Die Energiezukunft beginnt auch im urbanen, dicht besiedelten Kontext: In Sichtweite des Schaffhauserplatzes, mitten im Zürcher Stadtkreis 6, wird ein Wohnhaus mit neuartiger Glasfassade realisiert, die nebenher Energie produziert. Dafür wird erstmals ein Fassadensystem verwendet, das Energie in Form von Solarstrom erzeugt und das zudem optimal in das Gebäude und die innerstädtische Siedlungsumgebung integrierbar ist. Kernstück dieser Schweizer Premiere ist das Photovoltaikmodul (auf amorpher Silikatbasis) mit matter Oberfläche, dessen Farbe unterschiedlich gewählt werden kann. Zwar hebt sich die Materialisierung von den benachbarten, verputzten Hauswänden ab; doch der dezente, grau-grüne Farbton passt die erneuerte Fassade dennoch optisch in die Umgebung ein.
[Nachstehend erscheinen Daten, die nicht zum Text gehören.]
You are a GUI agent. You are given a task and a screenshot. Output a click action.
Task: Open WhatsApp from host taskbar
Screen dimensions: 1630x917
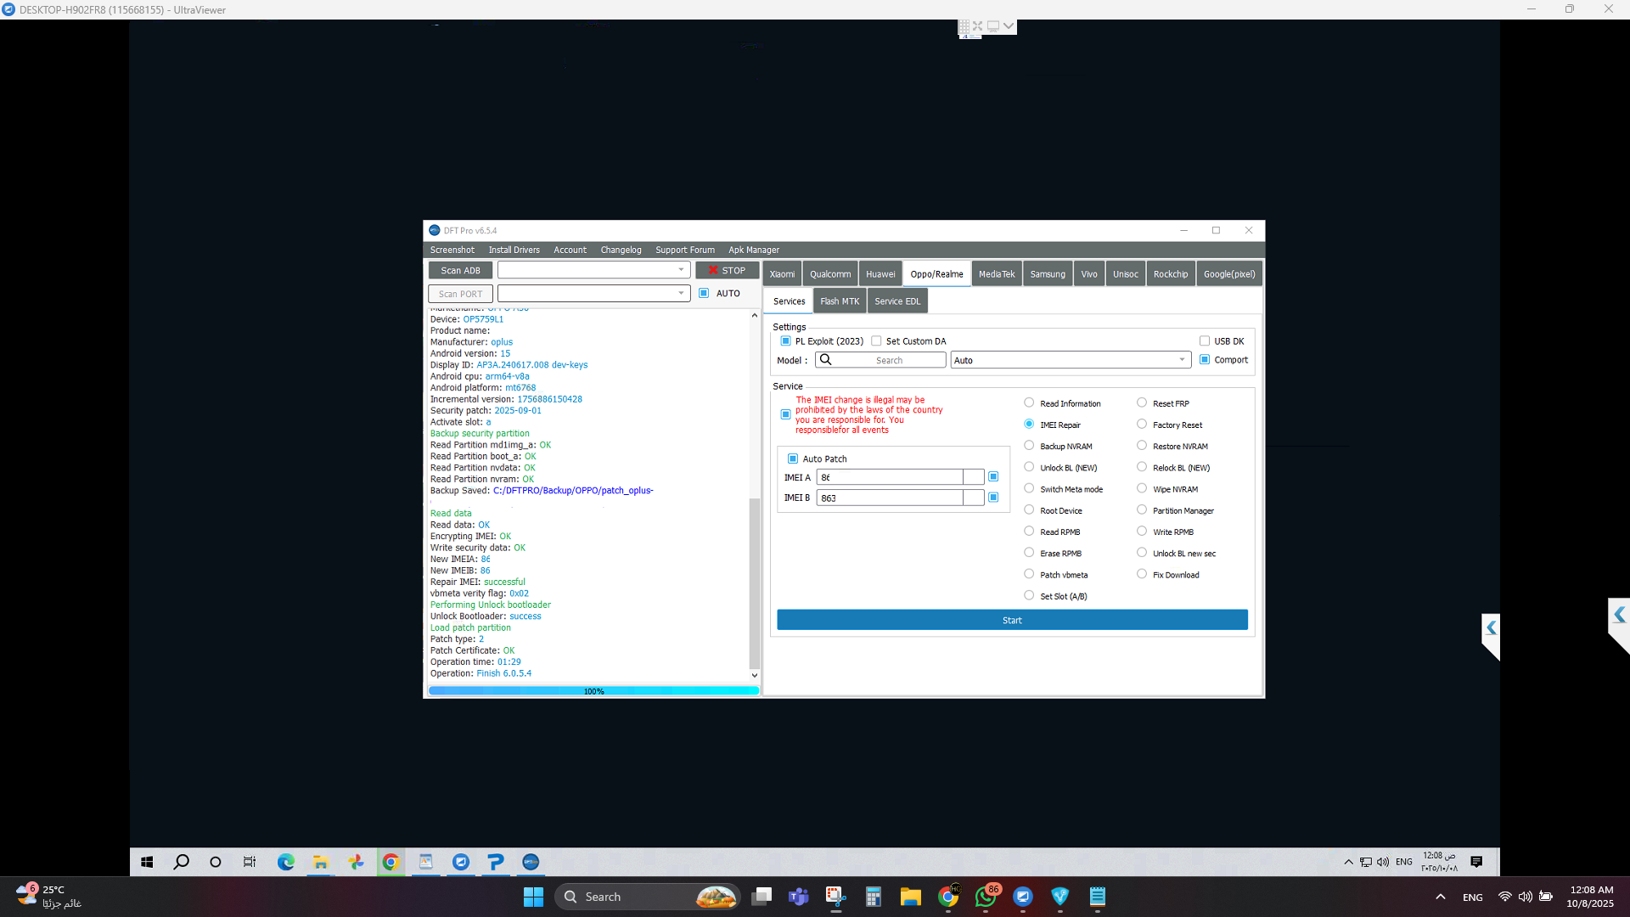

Auch die Leistungswerte der innovativen Glasfassade überzeugen: Insgesamt liefern Fassaden- und Dachflächen so viel Solarstrom, dass die jährliche Energiebilanz für Bereitstellung des Raumklimas, Beleuchtung und weitere Anwendungen in den 30 Wohn- und Büroeinheiten positiv ausfällt und knapp ein Fünftel der Stromproduktion erwartungsgemäss als Überschüsse ins Stromnetz von ewz eingespeist werden kann. Die Kombination von PV-Anlagen auf dem Dach und den Fassaden trägt zudem dazu bei, die Stromproduktion im Jahresverlauf zu erhöhen und insbesondere die Ertragsmaxima ab Frühling bis Herbst auszuweiten.
Der Umbau des Mehrfamilienhauses wird aber nicht nur für die dezentrale Energieproduktion genutzt, sondern ist ebenfalls der passende Anlass, ein nachhaltiges und genügsames Energie- und Verdichtungskonzept umzusetzen. Der Heizenergiebedarf wird um 88 % reduziert: Das vierstöckige Eckhaus mit Baujahr 1982 konsumierte bislang 107 kWh/m2, was in einen theoretischen Heizölbedarf von über 10 l/m2 umgerechnet werden kann. Nach Erneuerung wird der Kennwert auf 13 kWh/m2 gesenkt, was dem Niveau des Minergie-P-Gebäudelabels entspricht. Trotz Aufstockung (mit 8 Wohnungen) und der Erhöhung der beheizbaren Nutzfläche wird ein markanter absoluter Spareffekt von 84 % erreicht.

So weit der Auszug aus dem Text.